TEXT BLOCK ▸

::::

More than 20 years ago, Caron Treatment Centers began to recognize the importance of helping people unlock the pain and emotions from past trauma. Complementing its wide range of addiction treatment programs, the Pennsylvania nonprofit facility’s intensive residential therapy, initially designed to help the families of addicts, soon broadened its focus to include anyone whose childhood experiences had led to compulsive behaviors and dysfunctional relationships.

Now the woman who created the program in the 1980s, Ann W. Smith, MS, LMFT, LPC, has returned to the main Caron campus in Wernersville to lead a revamped Breakthrough at Caron (www.breakthroughatcaron.org) program. Smith sees this as an opportunity to do her intensive therapy work on a much larger scale.

::::

EXCERPTED DATA ▸

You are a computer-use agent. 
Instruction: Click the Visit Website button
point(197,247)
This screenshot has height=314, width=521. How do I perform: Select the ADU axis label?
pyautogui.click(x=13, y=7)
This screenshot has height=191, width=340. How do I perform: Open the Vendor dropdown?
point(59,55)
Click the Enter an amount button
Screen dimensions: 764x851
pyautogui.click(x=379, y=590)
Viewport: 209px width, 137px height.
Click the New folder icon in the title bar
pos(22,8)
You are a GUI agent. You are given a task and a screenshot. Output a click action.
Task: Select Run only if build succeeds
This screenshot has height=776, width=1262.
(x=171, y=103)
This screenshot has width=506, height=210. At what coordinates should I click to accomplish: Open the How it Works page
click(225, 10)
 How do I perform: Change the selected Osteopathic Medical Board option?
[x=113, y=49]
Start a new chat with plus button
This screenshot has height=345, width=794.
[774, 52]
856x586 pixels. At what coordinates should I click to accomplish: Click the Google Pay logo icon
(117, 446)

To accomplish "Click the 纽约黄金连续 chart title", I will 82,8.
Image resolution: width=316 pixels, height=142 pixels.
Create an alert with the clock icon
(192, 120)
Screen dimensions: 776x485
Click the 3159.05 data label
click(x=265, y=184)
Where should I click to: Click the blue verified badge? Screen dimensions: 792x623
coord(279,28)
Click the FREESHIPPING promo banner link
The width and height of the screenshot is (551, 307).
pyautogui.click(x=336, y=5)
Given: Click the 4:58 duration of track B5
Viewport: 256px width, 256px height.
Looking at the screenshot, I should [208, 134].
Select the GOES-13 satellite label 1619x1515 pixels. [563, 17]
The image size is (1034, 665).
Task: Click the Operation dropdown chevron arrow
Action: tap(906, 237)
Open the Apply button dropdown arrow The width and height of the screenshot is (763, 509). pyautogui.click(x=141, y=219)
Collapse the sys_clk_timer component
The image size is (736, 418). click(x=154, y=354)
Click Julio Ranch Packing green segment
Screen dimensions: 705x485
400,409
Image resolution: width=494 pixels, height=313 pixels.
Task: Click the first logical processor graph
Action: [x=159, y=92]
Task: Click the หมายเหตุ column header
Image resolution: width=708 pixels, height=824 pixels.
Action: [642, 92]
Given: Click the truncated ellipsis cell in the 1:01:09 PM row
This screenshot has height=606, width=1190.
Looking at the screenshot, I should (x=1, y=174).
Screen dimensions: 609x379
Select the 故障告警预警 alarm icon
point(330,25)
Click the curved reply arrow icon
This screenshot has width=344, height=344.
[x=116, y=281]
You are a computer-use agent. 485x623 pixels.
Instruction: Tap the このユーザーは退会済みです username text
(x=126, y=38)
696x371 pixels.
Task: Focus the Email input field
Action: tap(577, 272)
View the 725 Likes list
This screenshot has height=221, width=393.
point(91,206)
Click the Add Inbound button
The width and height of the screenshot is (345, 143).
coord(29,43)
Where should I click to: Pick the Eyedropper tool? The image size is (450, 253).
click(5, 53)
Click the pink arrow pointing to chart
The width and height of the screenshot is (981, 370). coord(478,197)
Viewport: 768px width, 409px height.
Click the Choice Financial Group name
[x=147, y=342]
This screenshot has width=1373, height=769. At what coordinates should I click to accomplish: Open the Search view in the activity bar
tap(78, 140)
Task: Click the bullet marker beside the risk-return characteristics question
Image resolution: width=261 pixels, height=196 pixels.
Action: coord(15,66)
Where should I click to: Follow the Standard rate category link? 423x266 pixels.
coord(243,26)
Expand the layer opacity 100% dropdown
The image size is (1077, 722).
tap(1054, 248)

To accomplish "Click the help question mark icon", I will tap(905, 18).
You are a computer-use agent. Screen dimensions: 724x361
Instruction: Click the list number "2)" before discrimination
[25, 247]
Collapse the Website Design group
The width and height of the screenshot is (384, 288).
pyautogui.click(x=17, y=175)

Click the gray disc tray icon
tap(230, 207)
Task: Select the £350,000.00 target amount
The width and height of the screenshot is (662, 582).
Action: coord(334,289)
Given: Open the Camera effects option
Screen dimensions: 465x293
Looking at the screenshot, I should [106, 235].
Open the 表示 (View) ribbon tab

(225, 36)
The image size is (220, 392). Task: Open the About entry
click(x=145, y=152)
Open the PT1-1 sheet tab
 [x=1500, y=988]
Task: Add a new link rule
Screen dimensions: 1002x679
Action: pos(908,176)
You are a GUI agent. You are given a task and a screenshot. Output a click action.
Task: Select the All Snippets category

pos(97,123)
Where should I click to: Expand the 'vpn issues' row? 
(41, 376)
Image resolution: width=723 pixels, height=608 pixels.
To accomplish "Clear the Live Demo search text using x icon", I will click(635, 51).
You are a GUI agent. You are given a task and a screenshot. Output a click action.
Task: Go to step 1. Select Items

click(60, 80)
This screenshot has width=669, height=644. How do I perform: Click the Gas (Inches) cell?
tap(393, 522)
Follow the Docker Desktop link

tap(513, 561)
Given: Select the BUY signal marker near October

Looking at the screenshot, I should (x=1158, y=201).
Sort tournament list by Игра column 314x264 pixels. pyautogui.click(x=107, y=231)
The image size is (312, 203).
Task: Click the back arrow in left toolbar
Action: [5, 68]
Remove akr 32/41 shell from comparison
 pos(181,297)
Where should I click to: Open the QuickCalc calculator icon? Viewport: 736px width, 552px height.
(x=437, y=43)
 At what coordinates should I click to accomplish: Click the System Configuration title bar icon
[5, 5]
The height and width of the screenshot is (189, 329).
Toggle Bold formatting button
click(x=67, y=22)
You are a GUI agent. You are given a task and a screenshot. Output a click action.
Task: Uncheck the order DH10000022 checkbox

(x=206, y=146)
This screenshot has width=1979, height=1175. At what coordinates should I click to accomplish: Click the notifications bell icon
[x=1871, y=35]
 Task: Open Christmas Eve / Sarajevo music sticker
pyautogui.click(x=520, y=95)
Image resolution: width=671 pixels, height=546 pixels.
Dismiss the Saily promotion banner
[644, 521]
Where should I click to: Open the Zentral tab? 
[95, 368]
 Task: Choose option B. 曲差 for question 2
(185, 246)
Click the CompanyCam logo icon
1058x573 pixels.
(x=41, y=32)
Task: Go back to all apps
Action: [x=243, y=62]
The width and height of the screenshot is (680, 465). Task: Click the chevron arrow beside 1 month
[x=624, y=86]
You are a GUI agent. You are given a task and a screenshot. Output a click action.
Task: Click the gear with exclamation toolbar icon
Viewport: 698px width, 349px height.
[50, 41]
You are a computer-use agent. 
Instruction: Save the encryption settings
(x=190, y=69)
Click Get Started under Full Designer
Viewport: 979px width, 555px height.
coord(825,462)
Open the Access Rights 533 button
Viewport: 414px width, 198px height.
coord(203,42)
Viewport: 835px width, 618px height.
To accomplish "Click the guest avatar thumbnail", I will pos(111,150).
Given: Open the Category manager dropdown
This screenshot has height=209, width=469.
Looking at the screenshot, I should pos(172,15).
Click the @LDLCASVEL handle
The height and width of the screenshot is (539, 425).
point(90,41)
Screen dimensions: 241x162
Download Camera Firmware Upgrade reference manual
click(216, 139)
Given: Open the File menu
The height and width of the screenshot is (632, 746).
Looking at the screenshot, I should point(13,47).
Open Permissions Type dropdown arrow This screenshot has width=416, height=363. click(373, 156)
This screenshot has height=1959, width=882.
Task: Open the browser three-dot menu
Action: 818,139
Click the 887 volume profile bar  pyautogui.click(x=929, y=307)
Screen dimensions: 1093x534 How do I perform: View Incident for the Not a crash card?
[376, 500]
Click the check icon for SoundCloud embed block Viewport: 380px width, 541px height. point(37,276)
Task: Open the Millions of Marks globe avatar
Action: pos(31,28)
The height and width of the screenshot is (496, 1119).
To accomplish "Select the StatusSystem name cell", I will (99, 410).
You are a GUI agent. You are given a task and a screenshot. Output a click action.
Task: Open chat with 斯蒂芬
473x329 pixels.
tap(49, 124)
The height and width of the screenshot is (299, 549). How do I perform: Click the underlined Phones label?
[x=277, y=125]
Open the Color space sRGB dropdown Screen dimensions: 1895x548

::::

PROBLEM DETAILS ▸ Can you transcribe the Caron treatment text above word for word, from "Now the woman" up to and including "much larger scale."?

WRITTEN ANSWER ▸
Now the woman who created the program in the 1980s, Ann W. Smith, MS, LMFT, LPC, has returned to the main Caron campus in Wernersville to lead a revamped Breakthrough at Caron (www.breakthroughatcaron.org) program. Smith sees this as an opportunity to do her intensive therapy work on a much larger scale.